***** PROVIDED RECORDS *****

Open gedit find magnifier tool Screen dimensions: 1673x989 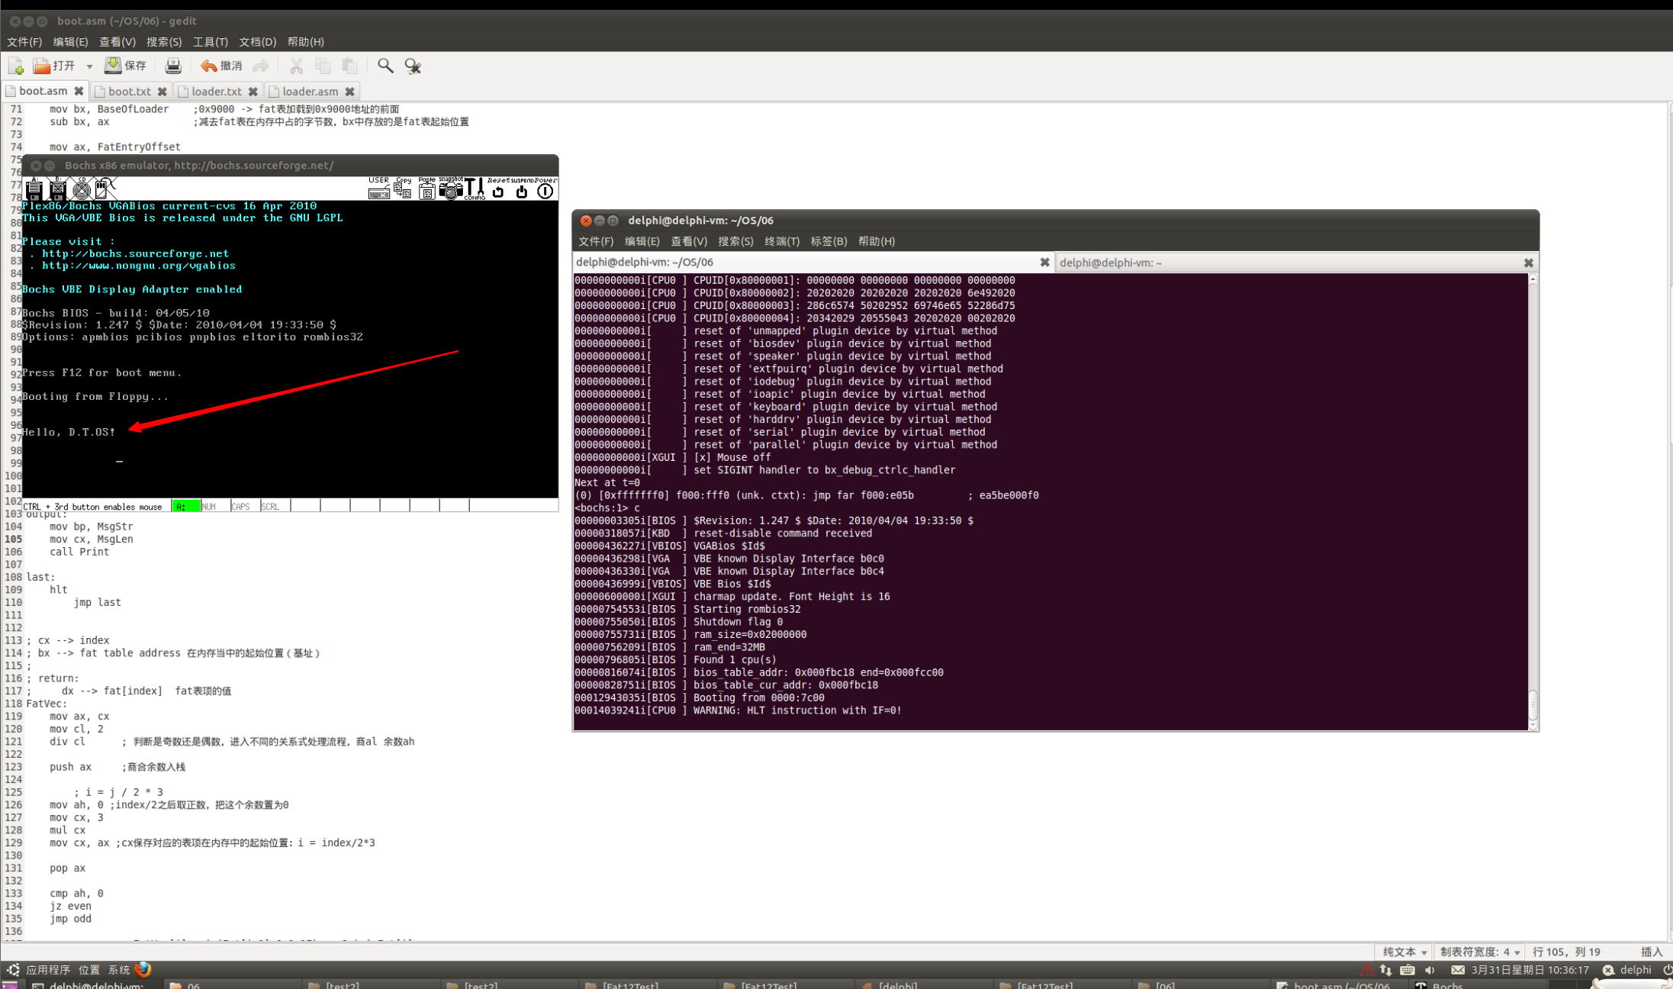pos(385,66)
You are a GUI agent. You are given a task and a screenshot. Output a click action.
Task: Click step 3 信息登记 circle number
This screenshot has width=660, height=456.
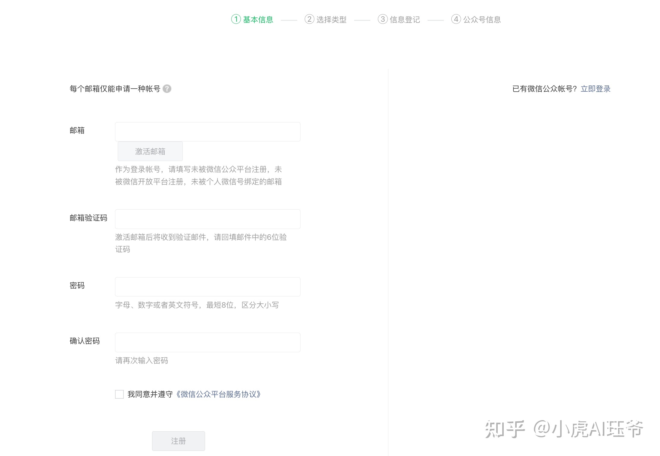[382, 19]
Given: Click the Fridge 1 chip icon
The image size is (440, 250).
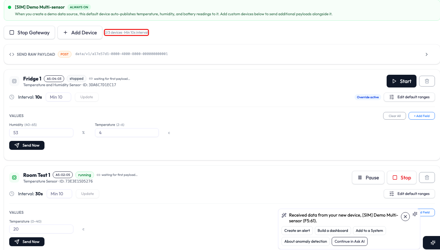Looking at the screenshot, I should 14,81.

*****
***** PROVIDED RECORDS *****

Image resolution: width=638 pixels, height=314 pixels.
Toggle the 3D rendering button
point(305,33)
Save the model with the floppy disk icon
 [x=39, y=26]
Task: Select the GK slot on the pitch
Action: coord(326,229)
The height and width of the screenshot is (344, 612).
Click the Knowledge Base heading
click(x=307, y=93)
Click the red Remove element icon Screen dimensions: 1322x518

*****
***** PROVIDED RECORDS *****

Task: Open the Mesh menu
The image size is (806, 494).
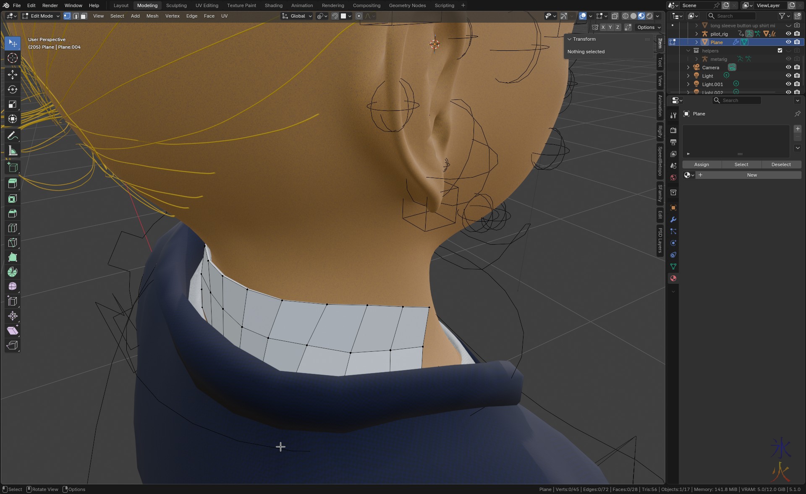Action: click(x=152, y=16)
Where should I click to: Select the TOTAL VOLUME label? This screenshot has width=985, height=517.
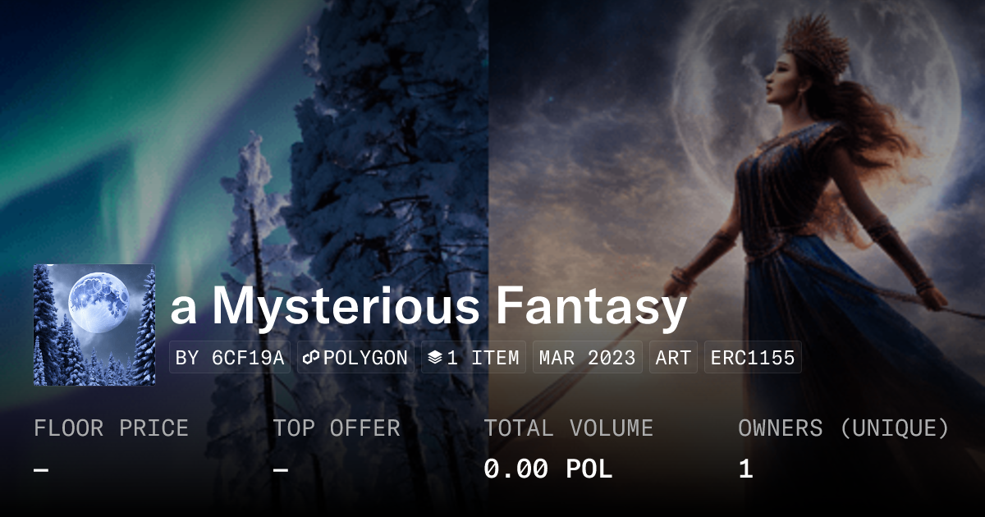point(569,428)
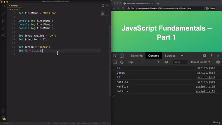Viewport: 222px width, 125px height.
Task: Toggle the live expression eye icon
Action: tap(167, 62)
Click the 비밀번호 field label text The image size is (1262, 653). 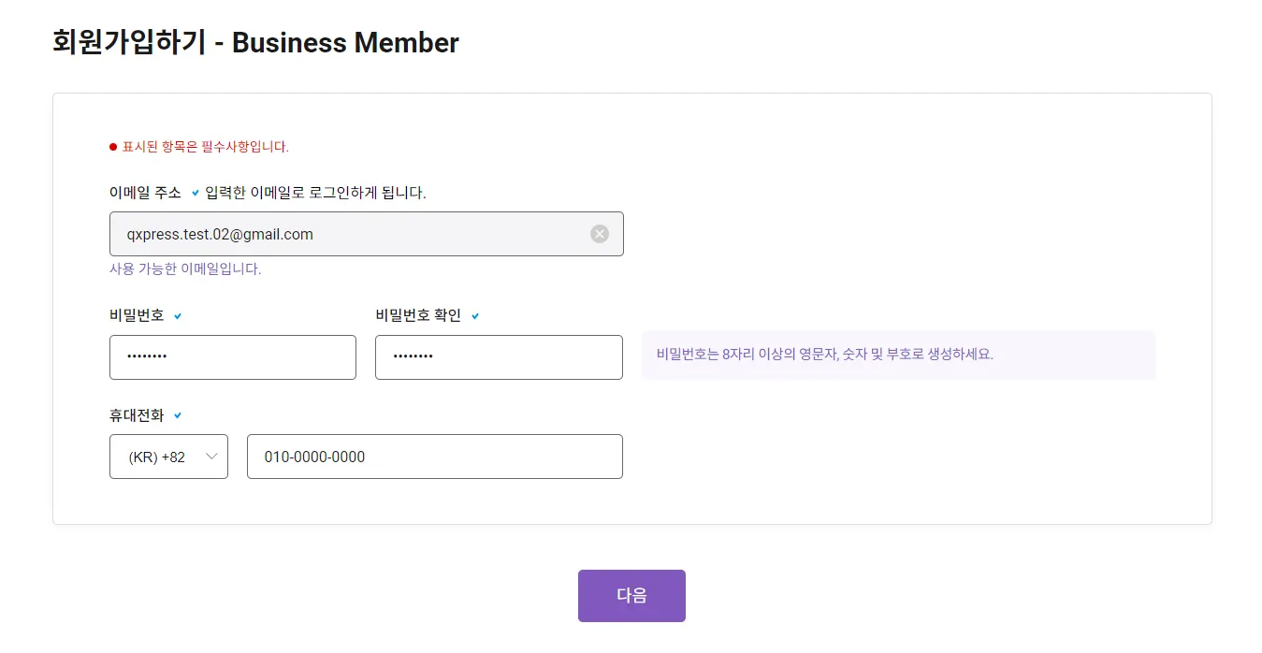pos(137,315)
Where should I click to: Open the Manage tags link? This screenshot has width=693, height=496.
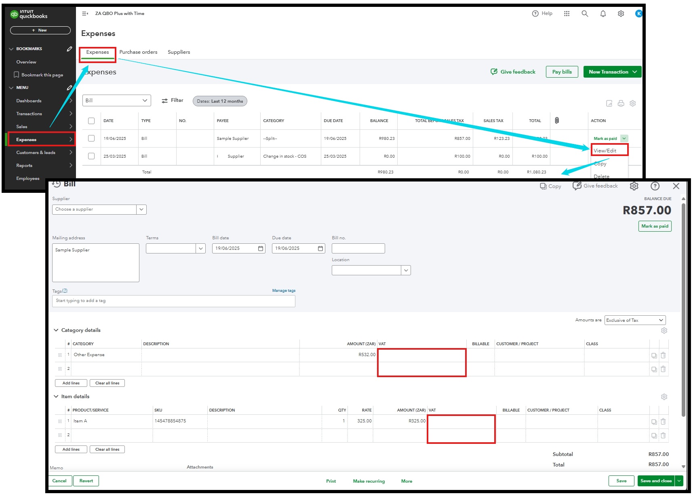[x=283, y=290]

*****

TASK OBJECTIVE. Can you give these items again, starting with the line with "Image resolution: width=638" and going on through the line with "Click the red", substituting "symbol" for "icon" and leaving everything else unchanged?

SOLUTION FOR THIS EXERCISE.
Image resolution: width=638 pixels, height=314 pixels.
Toggle the 3D rendering button
point(305,33)
Save the model with the floppy disk symbol
 [x=39, y=26]
Task: Select the GK slot on the pitch
Action: coord(326,229)
The height and width of the screenshot is (344, 612).
Click the Knowledge Base heading
click(x=307, y=93)
Click the red Remove element symbol Screen dimensions: 1322x518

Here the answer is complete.